Despite promises to continue “opening up,” China’s government still bars or restricts foreign companies from engaging in many basic business activities. Chinese automaker Geely purchased Sweden’s Volvo in 2010, but foreign carmakers can still only manufacture in China with a local partner. Property group Wanda is busy buying a Hollywood empire — purchasing theater operator AMC in 2012 and production house Legendary Entertainment earlier this year — but foreign firms still face limits when investing in the movie business in China. The Bank of China bought itself a ritzy new office in Manhattan, while in China the expansion of foreign banks and insurance companies has been constrained by regulators. The list goes on.

As China grows richer and more powerful, this double standard is increasingly irking its trading partners. One notable American politician is even talking about blanket tariffs against Chinese imports and other punitive measures. That’s a bad idea: It would damage U.S. economic growth, corporate profits and consumer welfare.

But current policies for challenging China’s behavior don’t work particularly well either. The World Trade Organization ruled in 2012 that Chinese regulations discriminated against foreign card-payment companies (such as MasterCard and Visa) in domestic yuan transactions, yet Beijing took four years to even release guidelines to make it possible for them to apply for a license.

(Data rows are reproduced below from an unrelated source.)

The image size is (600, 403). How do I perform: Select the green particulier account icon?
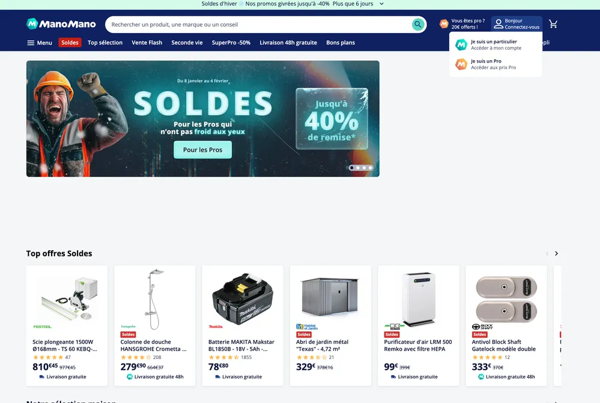(x=461, y=45)
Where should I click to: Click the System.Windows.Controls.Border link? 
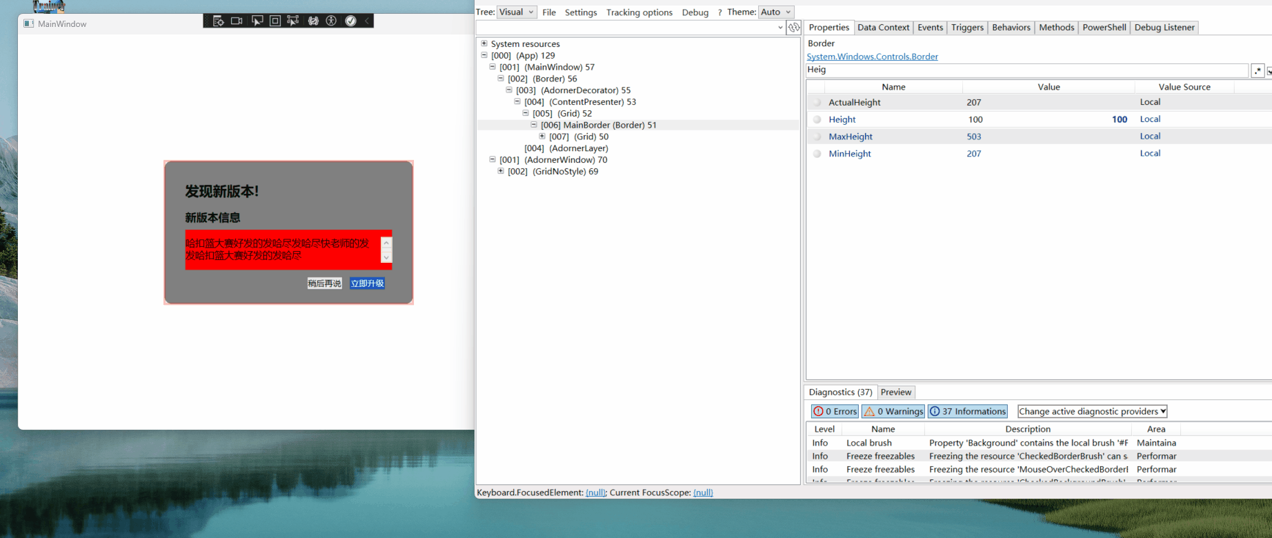tap(872, 57)
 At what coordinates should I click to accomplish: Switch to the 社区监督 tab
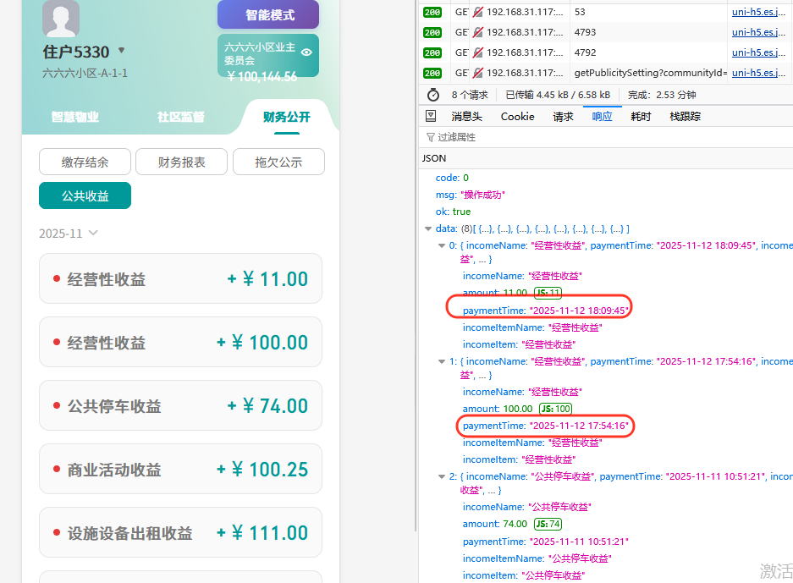coord(180,117)
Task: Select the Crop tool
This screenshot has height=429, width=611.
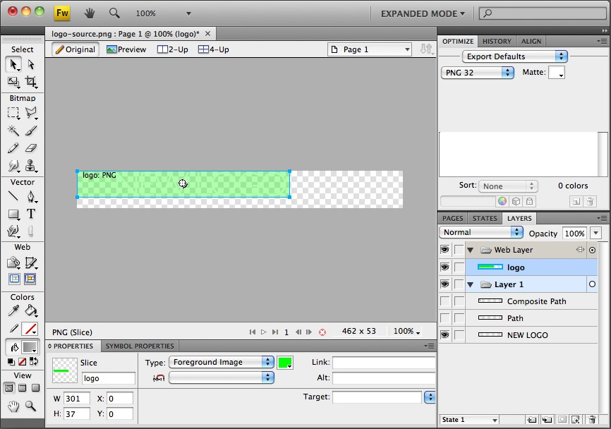Action: click(x=31, y=82)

Reciprocity offers a better solution. The U.S. and other countries should place restrictions on Chinese companies to match those China imposes on foreigners. These should be narrowly defined and carefully targeted, and the U.S. should remember that investment from China could be an important source of future jobs. But if Chinese bureaucrats are slowing the advance of foreign financial firms, for instance, the U.S. should restrict the expansion of Chinese financial companies in its own market. Likewise, the U.S. should limit Chinese investment in sectors it believes are critical to its economy, just as China does. With access to much-needed foreign technologies and markets curtailed, China would quickly face pressure to reform.

Unlike tariffs, such reciprocity wouldn’t have a huge impact on American households. With so many choices already on the market, it won’t matter to the average American if the expansion of certain Chinese companies is impeded. Over the long term, such steps may actually help the American economy by keeping important technologies out of Chinese hands and ensuring that U.S. companies maintain an edge in know-how versus their hard-charging rivals.

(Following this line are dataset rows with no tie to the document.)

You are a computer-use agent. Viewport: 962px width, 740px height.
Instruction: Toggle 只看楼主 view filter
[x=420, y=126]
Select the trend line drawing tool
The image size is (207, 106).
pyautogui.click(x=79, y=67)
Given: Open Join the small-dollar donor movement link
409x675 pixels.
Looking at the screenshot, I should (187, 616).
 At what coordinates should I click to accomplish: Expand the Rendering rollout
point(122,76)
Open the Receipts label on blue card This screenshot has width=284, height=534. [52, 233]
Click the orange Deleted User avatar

This isn’t the type of reciprocity Confucius had in mind. He would’ve advised the West to take the moral high ground and maintain its liberal policies, in the expectation that China would eventually see the light and respond in kind. To many in the U.S., a reciprocal approach might seem a gross violation of the country’s cherished free-market principles.

But what the West has to realize is that China isn’t wedded to those same principles. It engages the global economic system without feeling bound by its norms, and crafts economic policies to advance its national agenda. The U.S. and its allies have to reciprocate to protect their interests.

China might respond by slapping even more controls on foreign businesses. That would be bad for all sides. But the reality is that China is already making it harder for foreign companies to do business there: In a recent survey from the American Chamber of Commerce in China, 77 percent of respondents said they felt less welcome in the country.

Even Confucius realized that there’s a fine line between being a gentleman and being a chump. He was once asked whether wrongdoing should be met with kindness. “With what then will you recompense kindness?” he asked. “Recompense injury with justice and recompense kindness with kindness.” In trade as in life, that’s good advice.

*The author is a journalist based in Beijing and author of “Confucius: And the World He Created.”